16 de marzo 2026 - 03:09

Cuando hay elecciones retraso mi entrega del artículo, aunque me gusta escribir a modo de porra que luego se verifica, y me reservo el derecho, consentido por la dirección, para remitirlo con el voto escrutado a un nivel que no presagie cambios. Solo por si. Esta vez no. Me dan igual los resultados. En Castilla y León habrán arrojado una mayoría clara del PP, pero alejada de la absoluta; una derrota más del PSOE (cualquier otra cosa sería una sorpresa, porque no tocan poder desde hace 40 años); más Vox, pero menos llamativo que en otros lugares; y una presencia destacable de partidos locales, Soria y quizá Ávila, solvencia casi idéntica de UPL, con cuya causa principal simpatizo, León y su Reino es de justicia y gobierno; y la anécdota risible del resto, universo podemos sumar, empeñada en ser un rotundo cero a la izquierda. Es decir, mismos bloques: hartura del sanchismo moribundo, conectado a la asistencia, y consecuente necesidad para despacharlo, de Vox.

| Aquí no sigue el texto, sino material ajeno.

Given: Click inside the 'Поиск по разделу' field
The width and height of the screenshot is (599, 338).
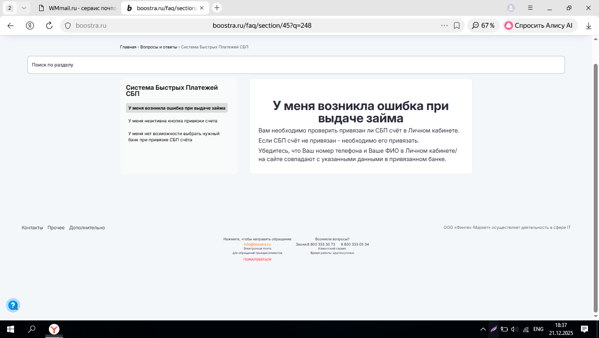Looking at the screenshot, I should tap(296, 65).
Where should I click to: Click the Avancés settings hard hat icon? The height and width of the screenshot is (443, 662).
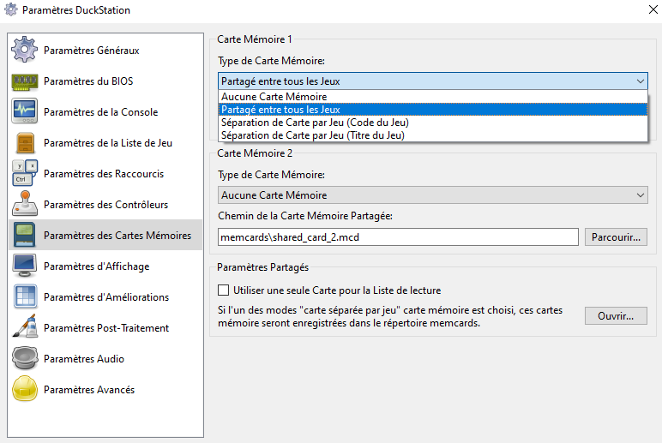pos(24,390)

Lo curioso es que se perdió una oportunidad. El candidato socialista, conocido en Soria, ciudad de la que es alcalde largo (y lo es por ganar mayorías, lo que habla bien de él) y menos conocido, pero no menos cierto, por no ser sanchista (ni de primera hora ni converso, sin la fe de amartillar herejes, por tanto) propuso que quien gane, gobierne, sin más (y sin zorrocotrocos, esto lo digo yo, ni radicales de derecha ni radicales de izquierda). No es pionero: Feijóo ya propuso en las elecciones que ganó (y Sánchez perdió, insistamos) ahorrarnos disgustos si los dos grandes pactaban facilitarse el paso y el gobierno a quien ganase. Sánchez sabía que no ganaba ni a las canicas, pero contaba con la falta de vergüenza suficiente para pactar con tantos diablos como escaños que sumasen 176. Ni flores. Ahora, el PP, astuto como una paloma, que sabe que gana, no dijo sí. Error. De haberlo dicho, habría introducido en el discurso político la importancia del acuerdo de los grandes, los centrales, los normales, y desinflado el ruido penoso del peso artificial de tanto iluminado y tanto bravucón. Y, de paso, caminito a la nueva, y espero rápida, derrota estrepitosa de Sánchez, sin que se parapete en un “no pasarán” tan falso como el “no a la guerra”.

Bloquear sus bloques sería un discurso magnífico.